Climate warming poses a threat to the functionality of global dryland ecosystems, while arbuscular mycorrhizal fungal (AMF) communities play a critical role in maintaining ecosystem stability and functioning. However, it remains unclear how the assembly mechanisms and co-occurrence network patterns of AMF communities respond to warming and regulate soil multifunctionality. We conducted a three-year warming experiment (+0.5－1.6°C) using open-top chambers (OTCs) in the Tengger Desert to investigate the assembly processes and co-occurrence network patterns of AMF in the rhizosphere soil of dominant shrubs, Artemisia ordosica and Caragana korshinskii.
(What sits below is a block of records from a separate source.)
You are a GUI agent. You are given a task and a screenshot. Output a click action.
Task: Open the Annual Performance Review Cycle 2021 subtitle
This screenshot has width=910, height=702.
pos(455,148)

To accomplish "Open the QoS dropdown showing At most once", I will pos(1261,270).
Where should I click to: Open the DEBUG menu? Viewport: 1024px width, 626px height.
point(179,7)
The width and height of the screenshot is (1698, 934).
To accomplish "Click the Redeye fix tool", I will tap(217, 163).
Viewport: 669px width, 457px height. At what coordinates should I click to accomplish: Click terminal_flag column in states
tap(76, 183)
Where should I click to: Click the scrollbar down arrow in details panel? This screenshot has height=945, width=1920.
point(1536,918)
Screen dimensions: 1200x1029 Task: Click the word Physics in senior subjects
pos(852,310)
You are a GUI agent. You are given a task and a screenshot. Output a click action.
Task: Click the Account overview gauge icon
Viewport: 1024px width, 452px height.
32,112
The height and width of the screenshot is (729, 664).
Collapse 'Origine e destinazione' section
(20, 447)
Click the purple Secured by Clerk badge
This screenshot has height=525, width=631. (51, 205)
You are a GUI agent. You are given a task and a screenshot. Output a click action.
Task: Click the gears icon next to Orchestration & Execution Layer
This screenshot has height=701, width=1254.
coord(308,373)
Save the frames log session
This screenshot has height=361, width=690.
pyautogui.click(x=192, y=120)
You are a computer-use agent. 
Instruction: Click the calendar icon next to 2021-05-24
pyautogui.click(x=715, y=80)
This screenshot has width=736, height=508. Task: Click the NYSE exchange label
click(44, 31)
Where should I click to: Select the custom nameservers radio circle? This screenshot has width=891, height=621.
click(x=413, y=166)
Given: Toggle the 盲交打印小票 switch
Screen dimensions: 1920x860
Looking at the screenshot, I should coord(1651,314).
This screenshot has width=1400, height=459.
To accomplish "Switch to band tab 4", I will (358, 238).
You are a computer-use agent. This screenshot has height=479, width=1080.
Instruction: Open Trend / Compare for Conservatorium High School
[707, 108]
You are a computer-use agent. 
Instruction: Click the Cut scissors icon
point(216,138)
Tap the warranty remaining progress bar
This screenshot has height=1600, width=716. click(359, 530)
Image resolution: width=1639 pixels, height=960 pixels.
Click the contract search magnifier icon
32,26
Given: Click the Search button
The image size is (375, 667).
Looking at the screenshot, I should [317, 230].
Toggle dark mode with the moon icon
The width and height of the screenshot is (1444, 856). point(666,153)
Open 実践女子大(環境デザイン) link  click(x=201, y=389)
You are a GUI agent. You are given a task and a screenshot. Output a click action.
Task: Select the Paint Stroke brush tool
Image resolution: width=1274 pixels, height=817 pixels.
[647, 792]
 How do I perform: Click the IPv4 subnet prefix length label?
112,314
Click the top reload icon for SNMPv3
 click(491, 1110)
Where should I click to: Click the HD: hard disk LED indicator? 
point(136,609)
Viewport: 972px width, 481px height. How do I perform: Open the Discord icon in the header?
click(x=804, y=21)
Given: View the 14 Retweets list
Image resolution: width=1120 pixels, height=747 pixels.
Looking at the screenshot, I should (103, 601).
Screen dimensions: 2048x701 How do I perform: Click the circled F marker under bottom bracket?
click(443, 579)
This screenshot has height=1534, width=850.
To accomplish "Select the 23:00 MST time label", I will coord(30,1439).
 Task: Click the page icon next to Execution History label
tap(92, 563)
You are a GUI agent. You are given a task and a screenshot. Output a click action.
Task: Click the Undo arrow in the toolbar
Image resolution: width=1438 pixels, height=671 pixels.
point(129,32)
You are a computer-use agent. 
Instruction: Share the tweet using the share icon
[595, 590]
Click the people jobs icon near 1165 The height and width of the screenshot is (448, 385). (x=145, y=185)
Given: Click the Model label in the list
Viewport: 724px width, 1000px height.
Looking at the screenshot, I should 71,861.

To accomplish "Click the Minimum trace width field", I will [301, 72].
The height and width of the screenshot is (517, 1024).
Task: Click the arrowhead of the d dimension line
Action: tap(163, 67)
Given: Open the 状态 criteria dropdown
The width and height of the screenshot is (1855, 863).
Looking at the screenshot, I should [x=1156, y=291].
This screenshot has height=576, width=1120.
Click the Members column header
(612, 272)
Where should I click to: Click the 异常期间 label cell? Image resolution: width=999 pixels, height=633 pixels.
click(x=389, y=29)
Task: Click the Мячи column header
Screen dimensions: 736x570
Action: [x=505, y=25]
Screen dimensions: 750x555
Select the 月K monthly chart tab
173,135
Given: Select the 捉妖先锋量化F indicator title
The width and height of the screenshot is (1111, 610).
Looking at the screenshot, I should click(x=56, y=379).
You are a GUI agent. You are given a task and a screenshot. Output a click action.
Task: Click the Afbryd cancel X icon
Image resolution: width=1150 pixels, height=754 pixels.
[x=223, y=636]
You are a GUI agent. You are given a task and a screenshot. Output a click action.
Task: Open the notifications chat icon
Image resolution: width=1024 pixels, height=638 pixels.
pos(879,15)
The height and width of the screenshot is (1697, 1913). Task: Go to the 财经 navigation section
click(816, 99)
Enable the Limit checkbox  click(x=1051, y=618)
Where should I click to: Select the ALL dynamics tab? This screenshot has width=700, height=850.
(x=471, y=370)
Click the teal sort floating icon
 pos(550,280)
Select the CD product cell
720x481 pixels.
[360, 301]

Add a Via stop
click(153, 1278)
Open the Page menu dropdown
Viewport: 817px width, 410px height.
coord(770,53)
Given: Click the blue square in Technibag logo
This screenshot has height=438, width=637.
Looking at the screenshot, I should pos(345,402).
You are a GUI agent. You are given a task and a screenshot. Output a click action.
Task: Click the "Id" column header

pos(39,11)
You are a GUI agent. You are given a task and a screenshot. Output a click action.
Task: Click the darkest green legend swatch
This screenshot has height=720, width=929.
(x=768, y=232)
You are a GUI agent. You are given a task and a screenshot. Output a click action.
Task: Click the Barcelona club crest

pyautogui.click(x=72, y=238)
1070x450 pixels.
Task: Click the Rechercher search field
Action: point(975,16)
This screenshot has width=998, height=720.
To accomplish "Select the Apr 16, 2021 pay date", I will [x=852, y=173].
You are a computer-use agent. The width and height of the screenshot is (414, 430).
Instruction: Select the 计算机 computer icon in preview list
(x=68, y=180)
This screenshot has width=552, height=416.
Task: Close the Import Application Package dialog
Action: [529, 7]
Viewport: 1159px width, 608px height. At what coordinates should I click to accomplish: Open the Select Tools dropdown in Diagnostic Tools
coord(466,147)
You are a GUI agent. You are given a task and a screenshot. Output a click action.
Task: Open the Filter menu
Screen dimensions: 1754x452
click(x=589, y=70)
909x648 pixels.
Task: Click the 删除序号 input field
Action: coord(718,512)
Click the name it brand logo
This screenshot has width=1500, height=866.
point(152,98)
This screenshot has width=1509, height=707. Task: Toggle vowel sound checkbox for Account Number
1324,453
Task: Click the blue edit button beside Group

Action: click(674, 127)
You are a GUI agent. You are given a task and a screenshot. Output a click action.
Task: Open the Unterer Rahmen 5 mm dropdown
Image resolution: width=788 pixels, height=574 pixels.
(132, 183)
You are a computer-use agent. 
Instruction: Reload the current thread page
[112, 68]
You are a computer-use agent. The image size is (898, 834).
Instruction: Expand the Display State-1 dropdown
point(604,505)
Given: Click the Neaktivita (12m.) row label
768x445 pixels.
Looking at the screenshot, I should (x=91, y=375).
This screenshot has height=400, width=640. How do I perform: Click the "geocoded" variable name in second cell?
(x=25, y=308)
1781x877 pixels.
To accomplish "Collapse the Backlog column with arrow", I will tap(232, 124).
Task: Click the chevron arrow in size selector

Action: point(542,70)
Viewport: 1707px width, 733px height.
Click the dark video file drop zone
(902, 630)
By measuring 15 soil functional indicators (including nutrient availability, biogeochemical cycles, microbial activity, and microbial productivity), we constructed a soil multifunctionality index and employed structural equation modeling (SEM) to uncover the mechanisms by which AMF communities regulate soil multifunctionality. Our results showed that warming increased the network complexity of AMF communities associated with C. korshinskii by 8%－145%, while decreasing that of the A. ordosica by 14%－80%. Stochastic processes dominated the assembly of AMF communities, with warming reducing the stochasticity of AMF communities in C. korshinskii while increasing it in A. ordosica. Notably, the two species showed distinct functional response pathways: For A. ordosica, warming-induced reduction in soil water content suppressed the mycorrhizal colonization rate (36%－79%) through a "stochastic assembly-network collapse" cascade effect, subsequently leading to decreased soil multifunctionality (54%－172%). In contrast, for C. korshinskii, the soil water reduction caused by warming maintained higher colonization rates (82%－198%) by enhancing AMF network complexity, thereby improving soil multifunctionality (43%－228%). We further proposed a conceptual framework that integrates niche theory into a mechanistic understanding of how stochastic processes and network complexity of AMF communities affect soil multifunctionality under climate warming. Overall, our study suggests that warming modulates soil multifunctionality by affecting the assembly processes and network complexity of AMF communities, exhibiting species-specific responses. This provides crucial theoretical support for understanding the mechanisms underlying functional evolution in drylands and for formulating climate adaptation strategies.